[Records contained in a dataset]
▼▼▼
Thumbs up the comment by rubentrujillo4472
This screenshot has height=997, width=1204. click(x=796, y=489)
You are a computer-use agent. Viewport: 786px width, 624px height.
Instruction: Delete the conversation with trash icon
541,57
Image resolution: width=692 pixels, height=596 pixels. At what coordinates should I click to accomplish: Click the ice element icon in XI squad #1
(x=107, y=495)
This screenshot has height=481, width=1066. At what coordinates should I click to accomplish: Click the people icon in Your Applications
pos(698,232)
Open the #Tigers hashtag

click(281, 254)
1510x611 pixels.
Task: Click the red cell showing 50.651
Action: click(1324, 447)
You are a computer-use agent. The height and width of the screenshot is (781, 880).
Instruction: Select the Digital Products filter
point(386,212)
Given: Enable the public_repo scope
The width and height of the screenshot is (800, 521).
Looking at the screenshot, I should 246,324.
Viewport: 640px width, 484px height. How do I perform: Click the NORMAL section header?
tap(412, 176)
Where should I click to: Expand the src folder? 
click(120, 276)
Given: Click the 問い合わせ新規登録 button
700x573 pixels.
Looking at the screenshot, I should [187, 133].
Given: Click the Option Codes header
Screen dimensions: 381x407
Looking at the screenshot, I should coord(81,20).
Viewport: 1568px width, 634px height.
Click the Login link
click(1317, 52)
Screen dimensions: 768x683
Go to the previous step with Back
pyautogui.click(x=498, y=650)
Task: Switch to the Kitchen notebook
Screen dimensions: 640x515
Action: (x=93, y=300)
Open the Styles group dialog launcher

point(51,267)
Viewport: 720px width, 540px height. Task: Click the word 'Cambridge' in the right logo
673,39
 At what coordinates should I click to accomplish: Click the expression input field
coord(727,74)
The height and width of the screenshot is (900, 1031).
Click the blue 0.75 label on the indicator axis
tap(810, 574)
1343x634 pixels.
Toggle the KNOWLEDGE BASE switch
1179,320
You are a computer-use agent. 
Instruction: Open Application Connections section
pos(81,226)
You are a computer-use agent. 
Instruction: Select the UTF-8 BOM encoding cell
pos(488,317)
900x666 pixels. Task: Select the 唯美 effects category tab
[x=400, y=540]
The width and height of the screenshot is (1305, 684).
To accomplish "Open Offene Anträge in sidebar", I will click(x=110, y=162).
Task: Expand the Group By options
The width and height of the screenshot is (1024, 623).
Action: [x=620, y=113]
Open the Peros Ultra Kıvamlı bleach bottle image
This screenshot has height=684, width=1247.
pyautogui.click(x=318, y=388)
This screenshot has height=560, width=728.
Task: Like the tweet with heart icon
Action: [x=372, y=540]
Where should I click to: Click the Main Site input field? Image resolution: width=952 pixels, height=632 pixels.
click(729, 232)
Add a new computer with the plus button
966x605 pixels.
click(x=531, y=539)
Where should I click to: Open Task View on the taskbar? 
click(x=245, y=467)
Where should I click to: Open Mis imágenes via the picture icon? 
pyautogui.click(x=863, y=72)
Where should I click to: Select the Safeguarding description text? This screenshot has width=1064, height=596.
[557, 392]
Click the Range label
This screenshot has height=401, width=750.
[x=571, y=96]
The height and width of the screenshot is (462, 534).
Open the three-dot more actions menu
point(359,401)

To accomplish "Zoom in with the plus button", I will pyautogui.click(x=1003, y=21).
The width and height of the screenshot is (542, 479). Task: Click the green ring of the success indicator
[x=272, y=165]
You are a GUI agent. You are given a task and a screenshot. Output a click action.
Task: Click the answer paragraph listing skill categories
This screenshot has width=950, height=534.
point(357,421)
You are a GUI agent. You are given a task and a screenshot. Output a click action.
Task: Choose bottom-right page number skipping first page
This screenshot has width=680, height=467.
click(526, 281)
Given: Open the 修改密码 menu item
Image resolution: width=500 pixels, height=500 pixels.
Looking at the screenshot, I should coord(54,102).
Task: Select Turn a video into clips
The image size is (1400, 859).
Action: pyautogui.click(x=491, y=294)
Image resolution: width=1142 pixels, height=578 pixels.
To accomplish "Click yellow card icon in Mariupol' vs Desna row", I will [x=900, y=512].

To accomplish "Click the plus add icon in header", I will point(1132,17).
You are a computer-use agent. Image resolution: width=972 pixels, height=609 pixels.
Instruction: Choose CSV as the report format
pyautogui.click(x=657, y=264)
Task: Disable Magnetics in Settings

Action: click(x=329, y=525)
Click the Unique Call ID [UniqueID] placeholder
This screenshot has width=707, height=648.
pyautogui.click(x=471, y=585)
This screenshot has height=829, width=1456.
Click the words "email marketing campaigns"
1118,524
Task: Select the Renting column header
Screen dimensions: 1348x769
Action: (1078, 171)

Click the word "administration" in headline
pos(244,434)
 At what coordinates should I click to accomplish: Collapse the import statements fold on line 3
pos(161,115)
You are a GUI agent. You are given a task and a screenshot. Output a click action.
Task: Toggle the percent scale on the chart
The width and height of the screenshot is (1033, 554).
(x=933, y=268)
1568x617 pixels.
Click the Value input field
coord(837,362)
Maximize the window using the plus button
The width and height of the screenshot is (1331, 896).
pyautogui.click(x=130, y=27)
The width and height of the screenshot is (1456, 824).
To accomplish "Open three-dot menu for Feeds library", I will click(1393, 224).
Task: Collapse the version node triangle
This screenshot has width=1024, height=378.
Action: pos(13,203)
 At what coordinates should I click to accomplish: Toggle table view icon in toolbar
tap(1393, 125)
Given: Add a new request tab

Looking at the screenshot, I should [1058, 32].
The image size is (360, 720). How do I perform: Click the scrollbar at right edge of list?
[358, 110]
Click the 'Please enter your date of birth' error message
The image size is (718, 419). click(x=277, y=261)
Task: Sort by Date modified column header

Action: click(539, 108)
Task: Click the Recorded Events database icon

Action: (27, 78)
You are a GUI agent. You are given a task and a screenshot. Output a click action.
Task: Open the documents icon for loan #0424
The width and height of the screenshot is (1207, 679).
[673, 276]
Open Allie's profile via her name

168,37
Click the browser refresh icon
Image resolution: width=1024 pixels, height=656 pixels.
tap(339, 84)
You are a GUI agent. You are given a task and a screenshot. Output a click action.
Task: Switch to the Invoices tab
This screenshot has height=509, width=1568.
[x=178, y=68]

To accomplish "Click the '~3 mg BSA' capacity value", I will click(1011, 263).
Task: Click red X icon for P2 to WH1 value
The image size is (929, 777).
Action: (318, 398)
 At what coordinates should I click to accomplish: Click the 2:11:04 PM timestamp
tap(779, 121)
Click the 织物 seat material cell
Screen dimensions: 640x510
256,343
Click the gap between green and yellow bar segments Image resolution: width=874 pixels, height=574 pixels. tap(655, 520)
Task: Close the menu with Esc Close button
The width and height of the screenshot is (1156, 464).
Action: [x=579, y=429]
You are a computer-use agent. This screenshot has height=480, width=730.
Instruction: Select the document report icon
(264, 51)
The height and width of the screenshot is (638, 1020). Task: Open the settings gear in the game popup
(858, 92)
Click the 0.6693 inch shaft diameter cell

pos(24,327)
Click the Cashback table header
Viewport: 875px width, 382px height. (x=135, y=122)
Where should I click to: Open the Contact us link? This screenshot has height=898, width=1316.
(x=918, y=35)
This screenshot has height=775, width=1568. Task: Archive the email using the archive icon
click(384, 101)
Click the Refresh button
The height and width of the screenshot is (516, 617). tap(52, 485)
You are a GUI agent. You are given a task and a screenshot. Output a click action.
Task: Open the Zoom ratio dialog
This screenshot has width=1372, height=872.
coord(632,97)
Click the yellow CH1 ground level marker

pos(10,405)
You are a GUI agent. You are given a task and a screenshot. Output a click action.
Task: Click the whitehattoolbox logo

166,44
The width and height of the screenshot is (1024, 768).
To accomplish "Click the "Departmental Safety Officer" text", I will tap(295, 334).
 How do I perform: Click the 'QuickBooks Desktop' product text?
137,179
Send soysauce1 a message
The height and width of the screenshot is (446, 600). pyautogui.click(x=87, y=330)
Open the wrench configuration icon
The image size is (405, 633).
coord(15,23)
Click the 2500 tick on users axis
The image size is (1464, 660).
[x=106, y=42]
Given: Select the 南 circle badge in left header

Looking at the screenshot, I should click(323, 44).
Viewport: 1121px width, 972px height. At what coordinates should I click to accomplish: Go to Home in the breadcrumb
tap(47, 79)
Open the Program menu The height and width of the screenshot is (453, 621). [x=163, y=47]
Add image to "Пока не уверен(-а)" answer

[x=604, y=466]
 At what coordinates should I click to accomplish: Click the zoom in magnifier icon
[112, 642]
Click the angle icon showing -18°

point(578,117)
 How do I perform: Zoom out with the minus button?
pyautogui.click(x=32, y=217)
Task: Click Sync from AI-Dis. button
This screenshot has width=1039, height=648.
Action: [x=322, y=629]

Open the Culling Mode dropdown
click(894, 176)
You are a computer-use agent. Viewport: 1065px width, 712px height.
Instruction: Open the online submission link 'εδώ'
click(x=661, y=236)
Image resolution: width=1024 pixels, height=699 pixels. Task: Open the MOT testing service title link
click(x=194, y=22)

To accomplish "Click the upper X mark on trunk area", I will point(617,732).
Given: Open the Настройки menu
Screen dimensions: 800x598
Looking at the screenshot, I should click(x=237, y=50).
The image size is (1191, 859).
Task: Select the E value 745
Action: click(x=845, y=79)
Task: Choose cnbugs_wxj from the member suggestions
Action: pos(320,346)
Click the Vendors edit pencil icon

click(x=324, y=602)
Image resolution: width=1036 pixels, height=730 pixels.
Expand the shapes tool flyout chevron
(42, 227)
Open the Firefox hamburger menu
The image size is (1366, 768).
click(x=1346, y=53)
▲▲▲
The problem: Lines before the one containing "Screen dimensions: 800x598" are to be left out; that line and every line after it through the end of the data should be copied exactly.

Response to the exercise:
Screen dimensions: 800x598
Looking at the screenshot, I should click(x=237, y=50).
The image size is (1191, 859).
Task: Select the E value 745
Action: click(x=845, y=79)
Task: Choose cnbugs_wxj from the member suggestions
Action: pos(320,346)
Click the Vendors edit pencil icon

click(x=324, y=602)
Image resolution: width=1036 pixels, height=730 pixels.
Expand the shapes tool flyout chevron
(42, 227)
Open the Firefox hamburger menu
The image size is (1366, 768).
click(x=1346, y=53)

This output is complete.